(Raw records)
______

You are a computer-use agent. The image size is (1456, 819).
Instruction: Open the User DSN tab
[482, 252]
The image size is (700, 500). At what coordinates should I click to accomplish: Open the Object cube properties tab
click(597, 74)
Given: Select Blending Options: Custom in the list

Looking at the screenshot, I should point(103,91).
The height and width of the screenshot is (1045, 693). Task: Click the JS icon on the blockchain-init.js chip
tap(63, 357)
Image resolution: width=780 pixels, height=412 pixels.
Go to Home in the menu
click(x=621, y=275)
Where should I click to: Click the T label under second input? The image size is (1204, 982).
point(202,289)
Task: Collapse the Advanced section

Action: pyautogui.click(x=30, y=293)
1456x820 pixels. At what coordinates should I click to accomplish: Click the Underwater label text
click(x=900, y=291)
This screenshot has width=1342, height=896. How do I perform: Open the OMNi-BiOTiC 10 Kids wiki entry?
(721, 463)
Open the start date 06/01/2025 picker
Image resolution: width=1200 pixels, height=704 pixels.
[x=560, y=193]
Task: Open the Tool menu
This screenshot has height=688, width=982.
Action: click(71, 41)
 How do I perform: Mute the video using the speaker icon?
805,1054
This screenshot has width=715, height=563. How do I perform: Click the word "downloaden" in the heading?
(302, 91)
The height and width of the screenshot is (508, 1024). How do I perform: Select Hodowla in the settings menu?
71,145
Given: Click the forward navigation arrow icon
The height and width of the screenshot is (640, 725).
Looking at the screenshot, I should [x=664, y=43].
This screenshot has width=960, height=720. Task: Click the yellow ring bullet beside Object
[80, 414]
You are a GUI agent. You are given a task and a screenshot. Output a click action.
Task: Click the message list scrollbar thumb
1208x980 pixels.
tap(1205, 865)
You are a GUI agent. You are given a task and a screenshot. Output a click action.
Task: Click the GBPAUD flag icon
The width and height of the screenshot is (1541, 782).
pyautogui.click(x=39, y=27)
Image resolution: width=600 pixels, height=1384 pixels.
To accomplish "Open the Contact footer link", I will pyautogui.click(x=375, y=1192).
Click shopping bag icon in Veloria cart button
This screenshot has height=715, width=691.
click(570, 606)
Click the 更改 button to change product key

______

Format the lines of the listing above as a numbered list, omitting the blank lines.

1. You are a computer-use agent. The image size is (1456, 819).
2. Instruction: Open the User DSN tab
3. [482, 252]
4. The image size is (700, 500). At what coordinates should I click to accomplish: Open the Object cube properties tab
5. click(597, 74)
6. Given: Select Blending Options: Custom in the list
7. Looking at the screenshot, I should point(103,91).
8. The height and width of the screenshot is (1045, 693). Task: Click the JS icon on the blockchain-init.js chip
9. tap(63, 357)
10. Image resolution: width=780 pixels, height=412 pixels.
11. Go to Home in the menu
12. click(x=621, y=275)
13. Where should I click to: Click the T label under second input? The image size is (1204, 982).
14. point(202,289)
15. Task: Collapse the Advanced section
16. Action: pyautogui.click(x=30, y=293)
17. 1456x820 pixels. At what coordinates should I click to accomplish: Click the Underwater label text
18. click(x=900, y=291)
19. This screenshot has width=1342, height=896. How do I perform: Open the OMNi-BiOTiC 10 Kids wiki entry?
20. (721, 463)
21. Open the start date 06/01/2025 picker
22. Image resolution: width=1200 pixels, height=704 pixels.
23. [x=560, y=193]
24. Task: Open the Tool menu
25. This screenshot has height=688, width=982.
26. Action: click(71, 41)
27.  How do I perform: Mute the video using the speaker icon?
28. 805,1054
29. This screenshot has width=715, height=563. How do I perform: Click the word "downloaden" in the heading?
30. (302, 91)
31. The height and width of the screenshot is (508, 1024). How do I perform: Select Hodowla in the settings menu?
32. 71,145
33. Given: Click the forward navigation arrow icon
34. The height and width of the screenshot is (640, 725).
35. Looking at the screenshot, I should [x=664, y=43].
36. This screenshot has width=960, height=720. Task: Click the yellow ring bullet beside Object
37. [80, 414]
38. You are a GUI agent. You are given a task and a screenshot. Output a click action.
39. Task: Click the message list scrollbar thumb
40. 1208x980 pixels.
41. tap(1205, 865)
42. You are a GUI agent. You are given a task and a screenshot. Output a click action.
43. Task: Click the GBPAUD flag icon
44. The width and height of the screenshot is (1541, 782).
45. pyautogui.click(x=39, y=27)
46. Image resolution: width=600 pixels, height=1384 pixels.
47. To accomplish "Open the Contact footer link", I will pyautogui.click(x=375, y=1192).
48. Click shopping bag icon in Veloria cart button
49. This screenshot has height=715, width=691.
50. click(570, 606)
51. Click the 更改 button to change product key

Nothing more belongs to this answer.